Je doute quand même qu’un auteur-compositeur intègre en amont la vidéo à venir de sa chanson, parce que son travail d’écriture consiste précisément à mettre en mots et en musique des images intérieures et premières. D’une certaine manière, il écrit ce qu’il voit.
Sur cette chanson, l’auditeur lui-même va créer ses propres images, souvent différentes et parfois même décalées par rapport à celles de l’auteur. C’est bien ainsi, chacun s’appropriant à sa manière les chansons.
Quant au clip, il me semble être dans tous les cas réducteur, parce que là où les mots ouvrent à des perceptions différentes, l’image fige un seul rendu. Les plus belles images in fine sont celles que chacun se crée sur une chanson, lorsqu’elle en est porteuse.
Il reste qu’un beau clip peut compenser la faiblesse d’une chanson. Il reste surtout qu’on vit à l’heure de l’image et que c’est un vecteur sans doute à ne pas négliger.
Dans le meilleur des cas, un clip devrait peut-être se contenter d’être une sorte de plat pour le mets chanson.

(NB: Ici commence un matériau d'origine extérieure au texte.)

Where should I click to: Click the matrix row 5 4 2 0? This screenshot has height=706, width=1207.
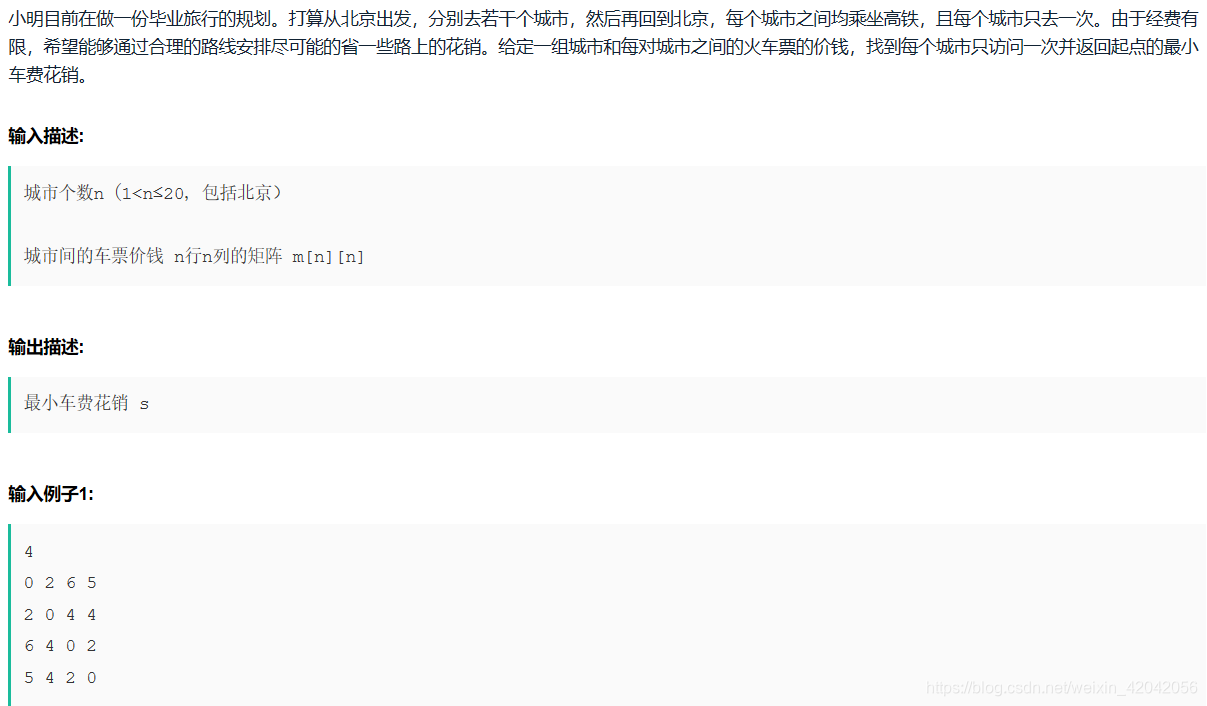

L’hypothèse évoquée est que la façon d’écrire elle-même changera puisque la chanson sera envisagée dès le départ avec des images, les mots joueront peut-être un autre rôle que celui qu’ils jouent maintenant (à savoir rendre compte des images intérieures de l’auteur, comme vous le dites, et stimuler l’imaginaire de l’auditeur). Les chansons procureront peut-être un autre type de sensations. De la même façon que le cinéma a changé la manière de lire et d’écrire les romans (les longues descriptions documentaires ont disparu, par exemple). Bien des romans sont pensés aujourd’hui dès le départ comme des films, et le fait que le cinéma existe a changé les images « intérieures » des romanciers. Comme la vidéo pourra changer celles des auteurs-compositeurs. Bien sûr, cela reste une hypothèse.
Les modes d’expression changent au fil de l’évolution des techniques (par exemple, sans la peinture en tube, les Impressionnistes ne seraient pas allés peindre en extérieur, sur le motif ; sans l’invention et le développement de l’écriture musicale, pas de musique symphonique ; sans l’amplification, pas de rock, etc.) Tout change et évolue, mais le besoin d’expression demeure, et c’est très bien !
Pour ma part, je perçois toujours ces images de clip comme une réduction de mon imaginaire, je n’en vois pas beaucoup, parce que ce n’est pas ce qui me fait envie en chanson. Un des rares dont je me souviens c’est celui de Bashung, Osez Joséphine, avec le cheval blanc au galop calé sur le rythme…
Penser au début d’une chanson aux images qu’on va mettre dessus, c’est plus une démarche de cinéaste que de chanteur… mais pourquoi pas ? Il y a bien des cinéastes qui ont d’abord la musique en tête et qui construisent leurs scènes en fonction de la partition (Michel Deville).